▸ Work to complete
A – In the profile of Gonzalez Hidalgo below, list each responsibility she names in the sentence that begins "I was studying full time".
B – Continue the profile of Gonzalez Hidalgo below from its final sentence. It is followed by a set of rows.

#### Source document ####

Yet she still finds time to volunteer for nonprofits so that she can advocate for college students who struggle with homelessness and food insecurity.
That’s because she’s been there.
“I went through those experiences, and if there’s anything I can do to help people not have those experiences, I want to do it,” she says.
The only child of a single mother, Gonzalez Hidalgo grew up in Puerto Rico. After her junior year of high school, the two of them came to visit a relative in Lawrence – and decided to stay so Gonzalez Hidalgo could take advantage of better educational opportunities. Her mom returned to the U.S. territory just long enough to pack a suitcase of clothes for each of them.
But shortly after the move, her mom – who had previously survived breast cancer – was diagnosed with four new tumors, including one in her lymph nodes that affected her right arm. Gonzalez Hidalgo became her family’s sole support at age 18.
“I started school, and she started chemo. She’s still under treatment,” Gonzalez Hidalgo says. “I was studying full time, working three part-time jobs, participating in student government, cooking and cleaning at home and taking my mom to medical appointments to translate and advocate for her.”
They couch-surfed and rented rooms while Gonzalez Hidalgo completed her senior year at Lawrence High School and then started on an associate of business science degree at Northern Essex Community College – on both campuses, in Lawrence and Haverhill. She took a city bus to school each day and then shuttle buses between campuses.

#### Entries supplied ####

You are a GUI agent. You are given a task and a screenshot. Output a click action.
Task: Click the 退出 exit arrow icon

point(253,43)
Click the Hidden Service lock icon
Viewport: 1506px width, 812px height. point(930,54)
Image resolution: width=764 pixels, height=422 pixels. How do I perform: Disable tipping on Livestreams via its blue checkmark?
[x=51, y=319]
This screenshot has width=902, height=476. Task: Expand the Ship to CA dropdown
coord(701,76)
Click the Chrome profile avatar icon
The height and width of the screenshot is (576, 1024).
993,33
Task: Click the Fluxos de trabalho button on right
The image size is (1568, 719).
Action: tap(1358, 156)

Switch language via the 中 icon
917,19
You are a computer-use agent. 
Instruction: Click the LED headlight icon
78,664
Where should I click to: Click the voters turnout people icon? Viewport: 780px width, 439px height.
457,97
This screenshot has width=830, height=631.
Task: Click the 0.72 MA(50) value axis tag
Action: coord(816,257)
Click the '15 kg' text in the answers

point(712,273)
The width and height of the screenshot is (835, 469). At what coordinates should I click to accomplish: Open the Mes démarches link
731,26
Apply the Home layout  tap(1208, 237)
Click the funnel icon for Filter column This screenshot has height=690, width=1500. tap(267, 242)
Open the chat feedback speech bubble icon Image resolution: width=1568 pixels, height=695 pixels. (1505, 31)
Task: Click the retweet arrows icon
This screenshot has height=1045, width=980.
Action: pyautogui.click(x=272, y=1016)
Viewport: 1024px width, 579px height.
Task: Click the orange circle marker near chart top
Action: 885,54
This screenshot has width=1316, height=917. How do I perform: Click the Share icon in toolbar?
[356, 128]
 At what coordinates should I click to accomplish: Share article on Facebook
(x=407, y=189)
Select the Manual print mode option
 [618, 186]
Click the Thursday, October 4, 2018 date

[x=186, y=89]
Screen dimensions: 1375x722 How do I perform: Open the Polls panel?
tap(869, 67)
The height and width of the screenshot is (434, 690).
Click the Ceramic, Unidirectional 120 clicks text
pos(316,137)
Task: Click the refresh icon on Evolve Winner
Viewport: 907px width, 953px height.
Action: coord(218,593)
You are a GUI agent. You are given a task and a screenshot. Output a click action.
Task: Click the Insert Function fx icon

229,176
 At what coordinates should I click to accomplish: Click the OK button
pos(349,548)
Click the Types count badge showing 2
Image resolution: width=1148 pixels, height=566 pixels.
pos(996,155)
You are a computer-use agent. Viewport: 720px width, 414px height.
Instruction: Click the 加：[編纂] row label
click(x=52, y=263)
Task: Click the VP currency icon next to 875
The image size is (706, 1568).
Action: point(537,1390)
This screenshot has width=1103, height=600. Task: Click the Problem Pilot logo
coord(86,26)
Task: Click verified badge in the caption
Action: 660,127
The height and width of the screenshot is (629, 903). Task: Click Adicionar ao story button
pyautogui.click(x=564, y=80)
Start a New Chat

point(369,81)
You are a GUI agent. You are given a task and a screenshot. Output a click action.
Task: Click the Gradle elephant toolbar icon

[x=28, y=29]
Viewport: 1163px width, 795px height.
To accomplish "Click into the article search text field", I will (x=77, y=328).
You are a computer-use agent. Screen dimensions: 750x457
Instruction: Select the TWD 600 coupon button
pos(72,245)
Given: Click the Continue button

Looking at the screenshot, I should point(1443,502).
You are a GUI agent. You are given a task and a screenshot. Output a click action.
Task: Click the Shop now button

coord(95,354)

####

▸ Your responses
A –
- Studying full time
- Working three part-time jobs
- Participating in student government
- Cooking and cleaning at home
- Taking her mom to medical appointments to translate and advocate for her

B –
“That was the worst period, because she was so sick that I had it all on my plate. I don’t know how I did it,” she says now.
Gonzalez Hidalgo, a natural go-getter, worked hard and found help. She was able to get campus jobs, first at NECC’s bookstore and then as an orientation leader and a student programming assistant for student engagement.
She benefited from the Greater Boston Food Bank’s “mobile market,” which came to NECC once a month to distribute fresh fruits and vegetables. And, after two stressful years of not knowing where they were going to sleep from one week to the next, Gonzalez Hidalgo and her mother moved into subsidized housing.
In December 2017, with her mom slowly improving, Gonzalez Hidalgo graduated from NECC and transferred to UMass Lowell, where she’s pursuing concentrations in international business and marketing.
“I love business because it’s so diverse – there are so many things you can do with it,” she says.
Now, instead of working three jobs, she’s found a paid internship in the athletics and recreation office at Middlesex Community College in Bedford, where she promotes club sports and other student activities using social media.
Gonzalez Hidalgo still cares for her mom, who can’t use her right arm. And she’s also giving back by volunteering with the student chapter of MassPIRG on campus, trying to make textbooks more affordable and educating policymakers about hunger and homelessness among college students. She also speaks and lobbies on behalf of the Greater Boston Food Bank.
When she graduates, she wants to work for a nonprofit. But probably not in health care.
“No more hospitals,” she says. “I’ve seen too many.”